На обороте карточки карандашом: июль, 87 г, половина лета, Лазаревское. (на фото я справа)
Волшебный месяц. Мы с другом Денисом гостили у его бабушки в доме на самом берегу моря. Сперва я очумел от воздуха: густой йодистый замес духа водорослей. Не вдыхаешь - пьёшь. Солнце нежнее нашего, разлито повсюду, дрожит даже в тени. Все в шортах, белых панамах, сланцах. Ходят вразвалочку, шелестя тапками, ничуть не спеша. Отдых. Розы всех красок кустятся, как сорняк везде, приторно дурманят. Мелкая галька первые пару дней надсадно щекочет пятки, а потом мчишь уже не замечая. Крабики в щелях камней, жгучие ватные медузы, калённые волнорезы. И море... Это моё первое море.
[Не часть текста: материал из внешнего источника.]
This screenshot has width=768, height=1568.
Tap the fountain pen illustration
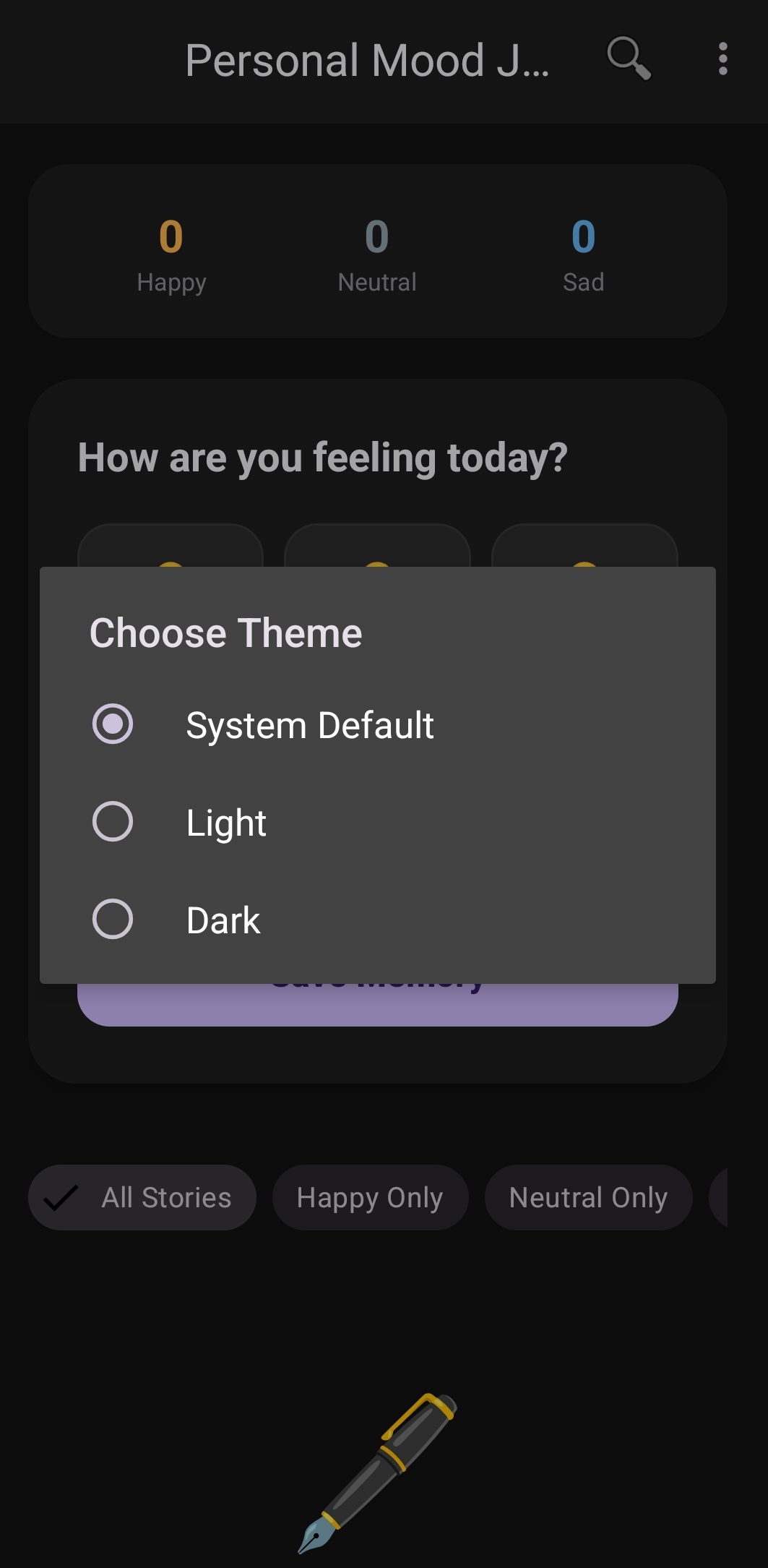(378, 1472)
Ослепительно искрящееся днём. Пенящееся к вечеру. С закатной огненной полосой. Бесконечное под чёрным звёздным куполом ночью. Каждое утро сюда приходил местный старик, сбрасывал халат, садился голый у кромки воды, он был слишком стар, чтобы плыть. Парное море облизывало всё его сухое обвисшее тело, все морщины лица складывались в блаженную улыбку.
Нам с другом по тринадцать. Хочется всего и сразу, пульсирует всё внутри, шкалит пульс. Самое мощное воспоминание - поход на дикий пляж. Утром мы пошли с его отцом порыбачить. Очень тихое место - хитро шепнул друг. - Ничему не удивляйся.
Мы шли по плоской гальке, крупным окатышам, чайки перекрикивали прибой, и было особым чудом смотреть на солнце и море в ресничную щель. Я замыкал нашу процессию. И тут я увидел её. На соломенном коврике лежала слепяще белая, совершенно нагая молодая женщина. Лишь лицо было укрыто цветастым шифоном. Это была первая голая женщина в моей жизни. В ней не было ни стыда, ни игры, ни кокетства. Словно налитая, просвечивающая молоком, с полноватыми округлыми бёдрами, изящным веретеном икр, тонкими щиколотками, нежное тесто живота с кофейной родинкой возле пупка, тяжелыми вздыхаюшими грудями с крупными сонными сосками, плечи и руки её были усыпаны веснушками, а из под платка выглядывали медные локоны. Мы шли молча. Наверное один я из нас троих тогда переживал ту бурю, когда подкашиваются колени, потеют ладони и в горле сухой ком. Денис обернулся на меня и подмигнул. Мы шли дальше, и они лежали везде. По одиночке, парами, по трое, на спине, на боку, на животе, со всеми невозможными изгибами и в беспощадной наготе.